Sin indagar en el hecho de la captura de un capo, (ya que los medios se han encargado de saturarnos con el tema) las diferentes reacciones permiten percibir los sentimientos de la gente al respecto.
Las reacciones de aquellos que marchan en las filas del partidismo en las cuales se destaca el festejo de un gol, (esperemos no se nos convierta a toda una nación en un irreparable autogol) ponen en alto el nombre de su partido y elevan a su máxima expresión lo elogios a un presidente frecuentemente rechazado.
Y es esto parte de lo que hace suponer una manipulación de los hechos montados en días pasados con el fin de elevar la aceptación de un partido claramente rechazado por el mexicano que hasta el momento permanece fuera de las garras de su seducción.
En contraste están las diversas opiniones afirmando que todo se trata de una novela más, de la lucha de un gobierno por ganarse la aceptación y reconocimiento de sus ciudadanos, de un convenio para quedar bien con el pueblo y conquistar el visto bueno de los gobiernos extranjeros.
Algunos podrían afirmar que así funciona la política y que es trabajo de los políticos actuar de esta manera.

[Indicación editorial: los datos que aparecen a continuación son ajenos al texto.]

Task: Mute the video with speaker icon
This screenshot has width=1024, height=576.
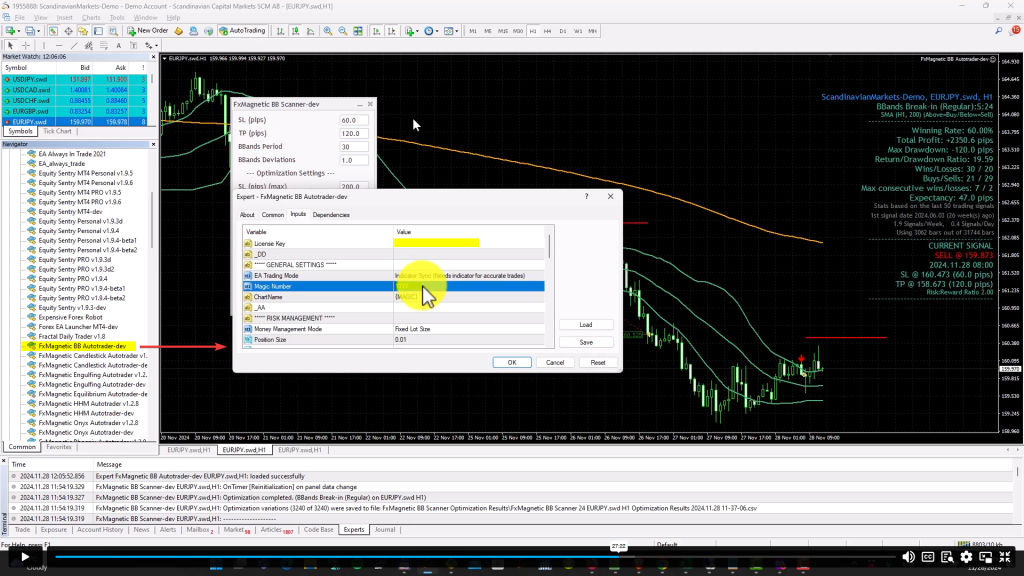Action: 908,557
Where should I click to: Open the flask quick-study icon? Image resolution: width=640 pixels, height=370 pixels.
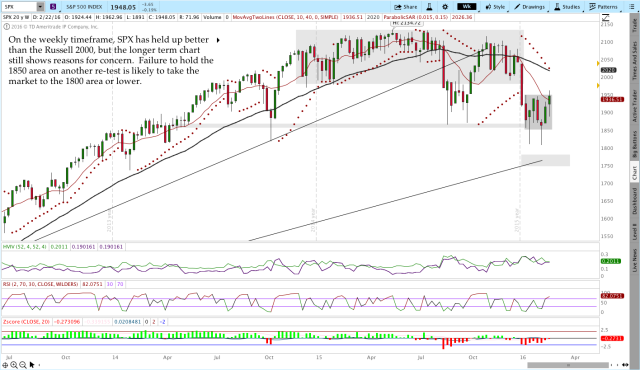click(x=429, y=7)
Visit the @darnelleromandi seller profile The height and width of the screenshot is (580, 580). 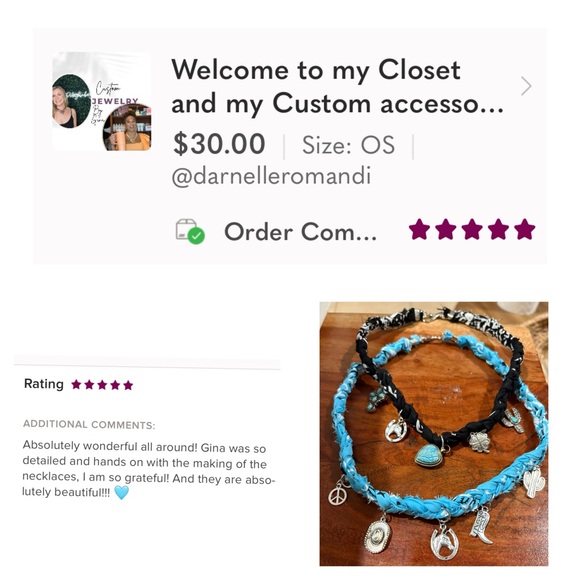271,176

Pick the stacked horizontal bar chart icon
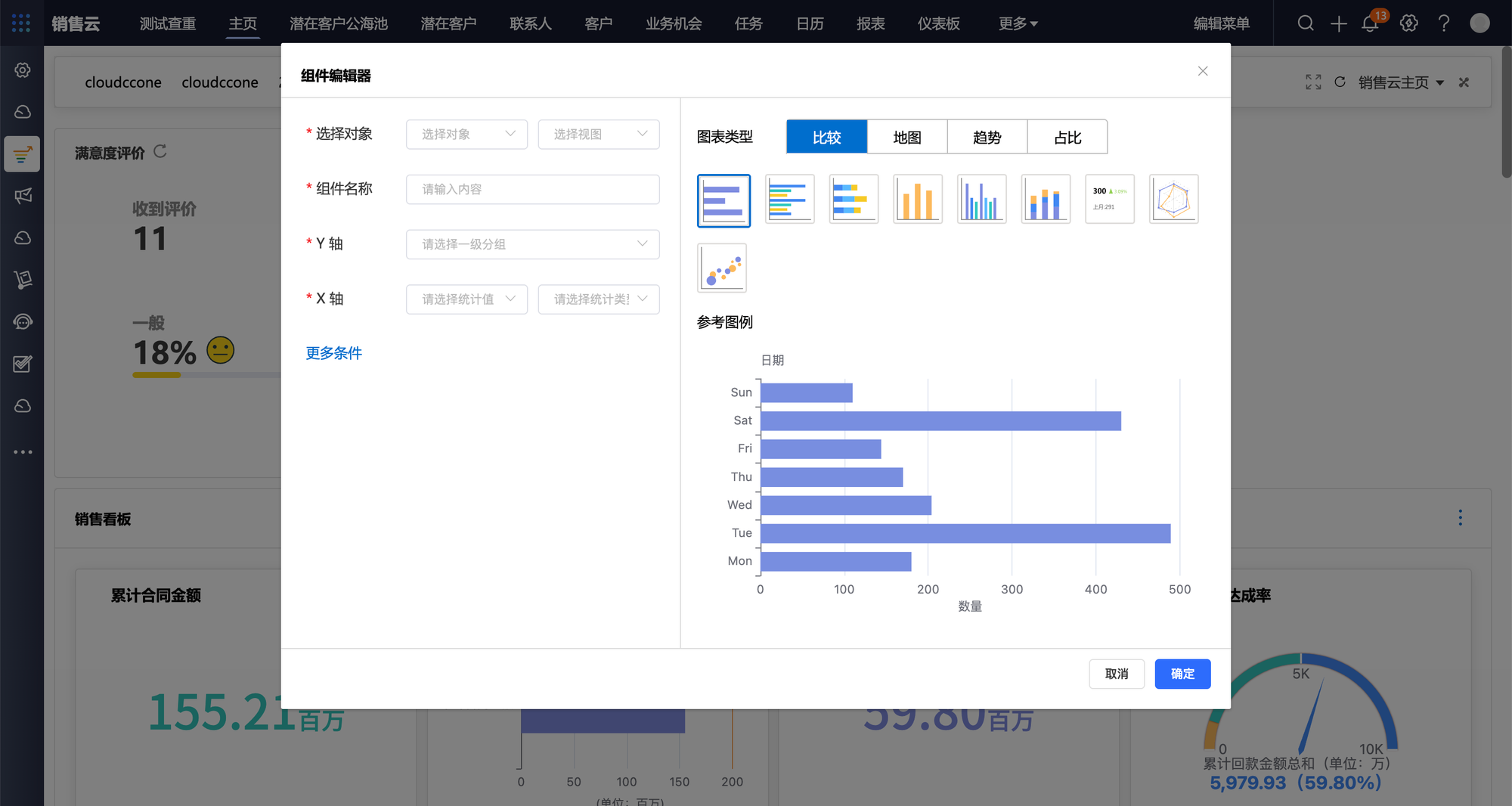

Pero en el México actual no se necesitan más promesas de oasis próximos. Al ver un gobierno que afirma no ser como el de los 72 años actuar justamente como tal, es difícil, casi imposible para un mexicano no dar un trago de amargura seguido por un escalofrió aterrador al pensar que estamos de regreso a aquellos tiempos de una política que maquilla todo lo que vende, asesina al que opina, y deja vivir al que le aplaude…. No sin antes hacerlo trabajar todo el día con un salario mínimo injusto, echar a perder sus ambiciones y su futuro vendiendo su nación.
Pero esperemos que el oasis este próximo, la violencia se termine, los secuestros desaparezcan, la seguridad exista y el gobierno brinde una vida digna a cada ciudadano de este país. Esperemos que los escépticos estemos en un error y sea solamente nuestra paranoia la que no nos deja tranquilos.